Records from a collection
★ ★ ★ ★ ★ ★ ★

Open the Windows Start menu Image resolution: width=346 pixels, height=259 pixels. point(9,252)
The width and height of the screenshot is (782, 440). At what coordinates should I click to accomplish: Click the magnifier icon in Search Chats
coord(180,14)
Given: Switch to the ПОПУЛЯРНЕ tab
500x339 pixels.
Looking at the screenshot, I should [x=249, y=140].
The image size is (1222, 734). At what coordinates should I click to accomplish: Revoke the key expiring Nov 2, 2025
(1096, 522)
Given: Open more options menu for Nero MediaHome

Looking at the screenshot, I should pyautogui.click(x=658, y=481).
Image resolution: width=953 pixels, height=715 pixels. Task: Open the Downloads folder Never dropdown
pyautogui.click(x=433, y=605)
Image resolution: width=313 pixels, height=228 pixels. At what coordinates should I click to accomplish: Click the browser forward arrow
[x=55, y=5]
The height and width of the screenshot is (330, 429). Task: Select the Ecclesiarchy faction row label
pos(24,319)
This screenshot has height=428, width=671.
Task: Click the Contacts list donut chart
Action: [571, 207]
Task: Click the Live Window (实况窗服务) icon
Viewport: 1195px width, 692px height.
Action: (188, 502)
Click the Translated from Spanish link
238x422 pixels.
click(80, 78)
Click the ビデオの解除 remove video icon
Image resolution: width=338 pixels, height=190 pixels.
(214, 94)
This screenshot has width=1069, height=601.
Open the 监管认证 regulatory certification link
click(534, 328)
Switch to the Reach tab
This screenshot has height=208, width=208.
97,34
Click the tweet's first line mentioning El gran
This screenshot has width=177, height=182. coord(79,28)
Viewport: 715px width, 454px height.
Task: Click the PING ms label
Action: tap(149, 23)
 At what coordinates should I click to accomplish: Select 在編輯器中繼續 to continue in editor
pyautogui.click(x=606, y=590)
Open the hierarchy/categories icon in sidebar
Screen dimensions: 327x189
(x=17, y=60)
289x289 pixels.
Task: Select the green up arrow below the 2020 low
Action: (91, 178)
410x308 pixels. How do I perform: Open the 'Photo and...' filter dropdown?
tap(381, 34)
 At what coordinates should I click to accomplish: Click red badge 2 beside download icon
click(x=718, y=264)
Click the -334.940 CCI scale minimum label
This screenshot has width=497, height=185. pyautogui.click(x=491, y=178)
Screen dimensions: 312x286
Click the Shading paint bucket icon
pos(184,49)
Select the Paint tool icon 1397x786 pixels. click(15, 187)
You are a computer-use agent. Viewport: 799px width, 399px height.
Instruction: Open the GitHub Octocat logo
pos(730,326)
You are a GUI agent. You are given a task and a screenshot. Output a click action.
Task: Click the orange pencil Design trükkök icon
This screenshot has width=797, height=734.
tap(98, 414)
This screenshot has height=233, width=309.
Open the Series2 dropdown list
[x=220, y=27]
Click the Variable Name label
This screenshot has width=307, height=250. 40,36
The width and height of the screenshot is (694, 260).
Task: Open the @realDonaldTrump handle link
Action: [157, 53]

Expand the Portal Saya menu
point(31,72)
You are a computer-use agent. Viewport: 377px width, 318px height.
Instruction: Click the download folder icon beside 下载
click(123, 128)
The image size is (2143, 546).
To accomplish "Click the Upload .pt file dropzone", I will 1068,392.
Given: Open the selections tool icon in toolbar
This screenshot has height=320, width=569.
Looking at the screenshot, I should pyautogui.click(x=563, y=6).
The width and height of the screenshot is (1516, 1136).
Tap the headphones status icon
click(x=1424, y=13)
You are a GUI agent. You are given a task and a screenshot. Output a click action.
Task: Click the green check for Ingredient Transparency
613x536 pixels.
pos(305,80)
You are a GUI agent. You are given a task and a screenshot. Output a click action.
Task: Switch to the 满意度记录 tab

★ ★ ★ ★ ★ ★ ★

Exercise:
Can you repeat each of the records above, word for word and unchanged?

Exercise response:
Open the Windows Start menu Image resolution: width=346 pixels, height=259 pixels. point(9,252)
The width and height of the screenshot is (782, 440). At what coordinates should I click to accomplish: Click the magnifier icon in Search Chats
coord(180,14)
Given: Switch to the ПОПУЛЯРНЕ tab
500x339 pixels.
Looking at the screenshot, I should [x=249, y=140].
The image size is (1222, 734). At what coordinates should I click to accomplish: Revoke the key expiring Nov 2, 2025
(1096, 522)
Given: Open more options menu for Nero MediaHome

Looking at the screenshot, I should pyautogui.click(x=658, y=481).
Image resolution: width=953 pixels, height=715 pixels. Task: Open the Downloads folder Never dropdown
pyautogui.click(x=433, y=605)
Image resolution: width=313 pixels, height=228 pixels. At what coordinates should I click to accomplish: Click the browser forward arrow
[x=55, y=5]
The height and width of the screenshot is (330, 429). Task: Select the Ecclesiarchy faction row label
pos(24,319)
This screenshot has height=428, width=671.
Task: Click the Contacts list donut chart
Action: [571, 207]
Task: Click the Live Window (实况窗服务) icon
Viewport: 1195px width, 692px height.
Action: (188, 502)
Click the Translated from Spanish link
238x422 pixels.
click(80, 78)
Click the ビデオの解除 remove video icon
Image resolution: width=338 pixels, height=190 pixels.
(214, 94)
This screenshot has width=1069, height=601.
Open the 监管认证 regulatory certification link
click(534, 328)
Switch to the Reach tab
This screenshot has height=208, width=208.
97,34
Click the tweet's first line mentioning El gran
This screenshot has width=177, height=182. coord(79,28)
Viewport: 715px width, 454px height.
Task: Click the PING ms label
Action: tap(149, 23)
 At what coordinates should I click to accomplish: Select 在編輯器中繼續 to continue in editor
pyautogui.click(x=606, y=590)
Open the hierarchy/categories icon in sidebar
Screen dimensions: 327x189
(x=17, y=60)
289x289 pixels.
Task: Select the green up arrow below the 2020 low
Action: (91, 178)
410x308 pixels. How do I perform: Open the 'Photo and...' filter dropdown?
tap(381, 34)
 At what coordinates should I click to accomplish: Click red badge 2 beside download icon
click(x=718, y=264)
Click the -334.940 CCI scale minimum label
This screenshot has width=497, height=185. pyautogui.click(x=491, y=178)
Screen dimensions: 312x286
Click the Shading paint bucket icon
pos(184,49)
Select the Paint tool icon 1397x786 pixels. click(15, 187)
You are a computer-use agent. Viewport: 799px width, 399px height.
Instruction: Open the GitHub Octocat logo
pos(730,326)
You are a GUI agent. You are given a task and a screenshot. Output a click action.
Task: Click the orange pencil Design trükkök icon
This screenshot has width=797, height=734.
tap(98, 414)
This screenshot has height=233, width=309.
Open the Series2 dropdown list
[x=220, y=27]
Click the Variable Name label
This screenshot has width=307, height=250. 40,36
The width and height of the screenshot is (694, 260).
Task: Open the @realDonaldTrump handle link
Action: [157, 53]

Expand the Portal Saya menu
point(31,72)
You are a computer-use agent. Viewport: 377px width, 318px height.
Instruction: Click the download folder icon beside 下载
click(123, 128)
The image size is (2143, 546).
To accomplish "Click the Upload .pt file dropzone", I will 1068,392.
Given: Open the selections tool icon in toolbar
This screenshot has height=320, width=569.
Looking at the screenshot, I should pyautogui.click(x=563, y=6).
The width and height of the screenshot is (1516, 1136).
Tap the headphones status icon
click(x=1424, y=13)
You are a GUI agent. You are given a task and a screenshot. Output a click action.
Task: Click the green check for Ingredient Transparency
613x536 pixels.
pos(305,80)
You are a GUI agent. You are given a task and a screenshot. Output a click action.
Task: Switch to the 满意度记录 tab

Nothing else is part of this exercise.